Die Vertrauens- und Vorlaufindikatoren für den Euroraum deuten ebenso wie nationale Indikatoren weiterhin auf eine Erholung im Euroraum im Laufe des Jahres 2007 hin.

Die von Experten der EZB erstellten gesamtwirtschaftlichen Projektionen vom 6. Juni 2007 gehen für die Jahre 2007 und 2008 von einem durchschnittlichen Jahreswachstum des realen BIP im Euroraum zwischen 2,3 % und 2,9 % bzw. 1,8 % und 2,8 % aus. Dieser Erwartung liegen Annahmen einer nachhaltig kräftigen Auslandsnachfrage aufgrund eines robusten Weltwirtschaftswachstums zugrunde, sowie günstige Finanzierungsbedingungen und wachsende Gewinne. Zudem verbessern gestiegene Realeinkommen und die Arbeitsmarktsituation die Aussichten der Konsumnachfrage. Nach HVPI-Teuerungsraten (Harmonisierter Verbraucherpreisindex) im Euroraum von 1,8 % im Jänner liegen die Zuwachsraten seit Februar bei etwa 1,9 % (im Vergleich zum Vorjahr). Laut den Projektionen der Experten des Eurosystems von Anfang Juni wird die HVPI-Inflationsrate im Euroraum im Jahr 2007 zwischen 1,8 % und 2,2 % und im Jahr 2008 zwischen 1,4 % und 2,6 % liegen.

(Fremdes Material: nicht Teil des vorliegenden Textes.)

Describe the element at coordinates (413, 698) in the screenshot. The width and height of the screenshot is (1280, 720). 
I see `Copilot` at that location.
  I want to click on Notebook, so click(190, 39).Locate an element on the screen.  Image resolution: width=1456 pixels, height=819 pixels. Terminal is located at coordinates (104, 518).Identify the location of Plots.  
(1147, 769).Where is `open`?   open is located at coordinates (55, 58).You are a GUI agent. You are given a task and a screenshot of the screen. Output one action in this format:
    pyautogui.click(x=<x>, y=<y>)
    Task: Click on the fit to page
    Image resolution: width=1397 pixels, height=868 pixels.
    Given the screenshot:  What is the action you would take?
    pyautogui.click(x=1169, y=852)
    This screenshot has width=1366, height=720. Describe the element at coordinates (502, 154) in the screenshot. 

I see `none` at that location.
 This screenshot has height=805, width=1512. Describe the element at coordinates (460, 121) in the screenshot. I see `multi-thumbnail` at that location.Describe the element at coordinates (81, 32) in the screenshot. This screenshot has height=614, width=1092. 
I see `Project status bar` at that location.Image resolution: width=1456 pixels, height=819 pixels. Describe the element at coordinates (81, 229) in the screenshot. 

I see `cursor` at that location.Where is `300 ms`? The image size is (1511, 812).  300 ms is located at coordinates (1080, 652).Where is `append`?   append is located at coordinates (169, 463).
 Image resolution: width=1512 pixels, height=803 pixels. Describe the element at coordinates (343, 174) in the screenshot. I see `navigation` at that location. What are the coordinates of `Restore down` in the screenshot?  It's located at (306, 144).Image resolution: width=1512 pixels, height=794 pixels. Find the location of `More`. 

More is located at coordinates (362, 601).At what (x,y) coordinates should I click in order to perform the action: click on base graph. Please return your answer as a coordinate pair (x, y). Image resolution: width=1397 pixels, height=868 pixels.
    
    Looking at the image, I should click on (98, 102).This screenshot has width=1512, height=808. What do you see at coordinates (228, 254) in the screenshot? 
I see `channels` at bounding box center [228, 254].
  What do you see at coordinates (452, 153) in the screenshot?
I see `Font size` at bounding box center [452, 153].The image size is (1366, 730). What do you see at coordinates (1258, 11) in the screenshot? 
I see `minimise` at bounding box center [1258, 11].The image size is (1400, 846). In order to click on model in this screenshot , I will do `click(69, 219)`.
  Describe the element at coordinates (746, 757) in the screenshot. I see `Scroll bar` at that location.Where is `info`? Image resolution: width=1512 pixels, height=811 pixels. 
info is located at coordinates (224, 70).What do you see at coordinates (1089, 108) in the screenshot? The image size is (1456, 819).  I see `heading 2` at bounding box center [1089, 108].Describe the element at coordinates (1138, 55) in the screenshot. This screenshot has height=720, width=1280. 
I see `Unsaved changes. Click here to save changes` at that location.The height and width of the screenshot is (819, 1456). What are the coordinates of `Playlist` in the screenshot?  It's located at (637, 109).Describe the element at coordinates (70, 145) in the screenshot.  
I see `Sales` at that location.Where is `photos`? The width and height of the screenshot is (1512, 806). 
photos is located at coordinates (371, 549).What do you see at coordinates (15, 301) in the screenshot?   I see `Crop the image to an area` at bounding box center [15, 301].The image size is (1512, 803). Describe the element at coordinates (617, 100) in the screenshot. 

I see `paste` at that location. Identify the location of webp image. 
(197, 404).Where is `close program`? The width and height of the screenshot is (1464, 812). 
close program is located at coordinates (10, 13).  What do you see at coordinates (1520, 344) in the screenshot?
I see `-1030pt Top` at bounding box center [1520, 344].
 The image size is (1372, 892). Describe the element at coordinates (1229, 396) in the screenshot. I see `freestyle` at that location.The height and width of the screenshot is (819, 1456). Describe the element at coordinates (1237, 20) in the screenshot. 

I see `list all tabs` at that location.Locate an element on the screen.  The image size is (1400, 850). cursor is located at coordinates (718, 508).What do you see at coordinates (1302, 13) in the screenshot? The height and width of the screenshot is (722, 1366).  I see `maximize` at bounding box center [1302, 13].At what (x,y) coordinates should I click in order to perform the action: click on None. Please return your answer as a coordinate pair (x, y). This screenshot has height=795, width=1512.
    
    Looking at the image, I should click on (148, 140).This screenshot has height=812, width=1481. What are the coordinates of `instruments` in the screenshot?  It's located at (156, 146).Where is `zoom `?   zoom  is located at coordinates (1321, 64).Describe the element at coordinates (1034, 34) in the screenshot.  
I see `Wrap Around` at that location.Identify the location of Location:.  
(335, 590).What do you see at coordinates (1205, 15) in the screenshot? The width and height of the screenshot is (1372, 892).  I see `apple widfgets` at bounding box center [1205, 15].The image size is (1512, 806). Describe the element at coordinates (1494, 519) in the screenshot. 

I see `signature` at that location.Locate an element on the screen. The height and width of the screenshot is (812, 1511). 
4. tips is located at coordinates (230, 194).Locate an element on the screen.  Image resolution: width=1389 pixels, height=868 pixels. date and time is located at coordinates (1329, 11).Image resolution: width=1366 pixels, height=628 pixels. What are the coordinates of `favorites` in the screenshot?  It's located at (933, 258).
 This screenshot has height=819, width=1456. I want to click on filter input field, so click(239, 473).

Die monetäre Analyse deute auf zunehmende Aufwärtsrisken für die Preisstabilität auf mittlere bis längere Sicht hin, weil alle relevanten Messgrößen im Euroraum nach wie vor eine reichliche Liquiditätsausstattung anzeigen. Die Zunahme der Buchkredite an Privathaushalte stabilisierte sich auf dem hohen Niveau von über 10 %. Über beide Säulen – die wirtschaftliche und die monetäre – gemeinsam betrachtet, ergebe sich somit die Notwendigkeit großer Wachsamkeit, um die Inflationserwartungen mit Preisstabilität im Einklang zu halten.

Die Fiskalpolitik im Euroraum

Die weitere Konsolidierung der öffentlichen Haushalte bleibe eine der wesentlichen Herausforderungen für die Wirtschaftspolitik Europas, erklärte Liebscher. Das gesamtstaatliche Budgetdefizit und die Schuldenquoten in den Euro-Ländern seien 2006 günstiger ausgefallen als erwartet. Das Budgetdefizit im Euroraum sank von 2,5 % im Jahr 2005 auf 1,6 % im Jahr 2006 und blieb damit deutlich unter der 3 %-Grenze. 2007 wird das Defizit laut Prognose der Europäischen Kommission vom 7. Mai 2007 1,0 % und 2008 0,8 % betragen.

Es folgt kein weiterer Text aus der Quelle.